> EXCERPT PROVIDED:
OPEC expects a deep deficit to persist while the IEA sees a more balanced market

By Edward Bell

Both the IEA and OPEC have released their latest oil market reports and have set out sharply different views on how demand will develop in 2024. Both forecasting agencies are roughly aligned on 2023 having been a strong year for demand: the IEA estimates global demand growth of 2.37m b/d while OPEC’s projection is for 2.46m b/d compared with longer-term trend levels around 1.5m b/d. Both the IEA and OPEC point to strong growth in China’s oil consumption this year, even amid negative macro headlines on the near-term trajectory for China’s economy.

But for 2024 the outlooks are vastly different. OPEC has projected another robust year for demand growth for a global total of 2.25m b/d with both OECD and emerging economies seeing demand rise. China and India will be among the single largest contributors next year but OPEC still sees about 140k b/d of demand growth in the US. The IEA is sharply more negative, expecting demand growth to slide from 2.37m b/d to just 0.93m b/d in 2024. OECD economies will see an outright contraction in consumption of 0.34m b/d while demand growth in emerging economies will slow to 1.27m b/d thanks to much slower Chinese demand.

> DATA EXCERPT:
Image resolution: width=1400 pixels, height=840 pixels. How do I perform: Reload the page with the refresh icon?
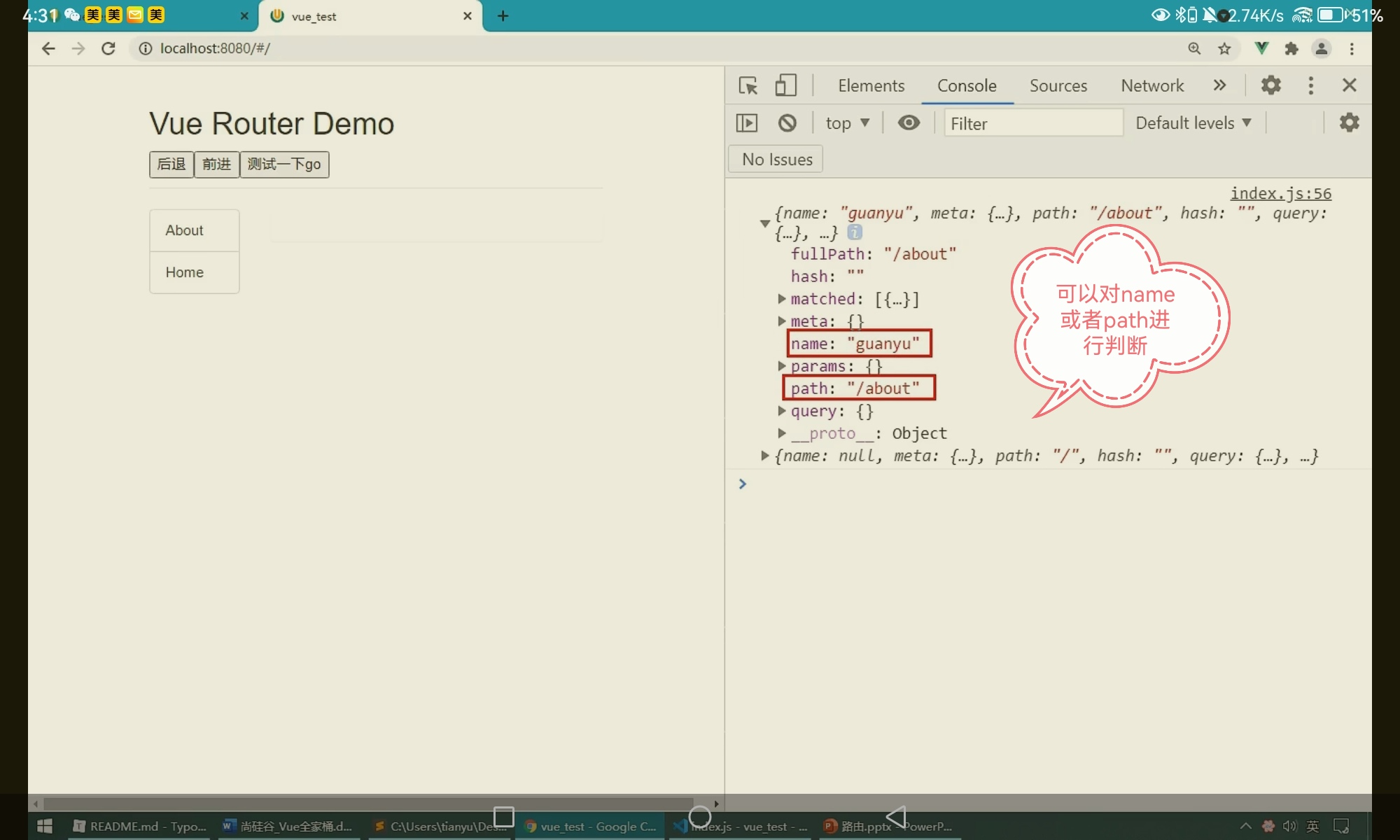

> TASK REQUIREMENTS:
A – Using the article on oil demand forecasts, answer these questions:
(i) What global demand growth does the IEA estimate for 2023?
(ii) How much demand growth in the US does OPEC still see next year?
(iii) By how much does the IEA expect OECD consumption to contract in 2024?
B – Write out the part of the article on oil demand forecasts that begins at the words "OPEC expects a" and stops after the words "for China’s economy.".

> THE REPLIES:
A –
(i) 2.37m b/d
(ii) About 140k b/d
(iii) 0.34m b/d

B –
OPEC expects a deep deficit to persist while the IEA sees a more balanced market

By Edward Bell

Both the IEA and OPEC have released their latest oil market reports and have set out sharply different views on how demand will develop in 2024. Both forecasting agencies are roughly aligned on 2023 having been a strong year for demand: the IEA estimates global demand growth of 2.37m b/d while OPEC’s projection is for 2.46m b/d compared with longer-term trend levels around 1.5m b/d. Both the IEA and OPEC point to strong growth in China’s oil consumption this year, even amid negative macro headlines on the near-term trajectory for China’s economy.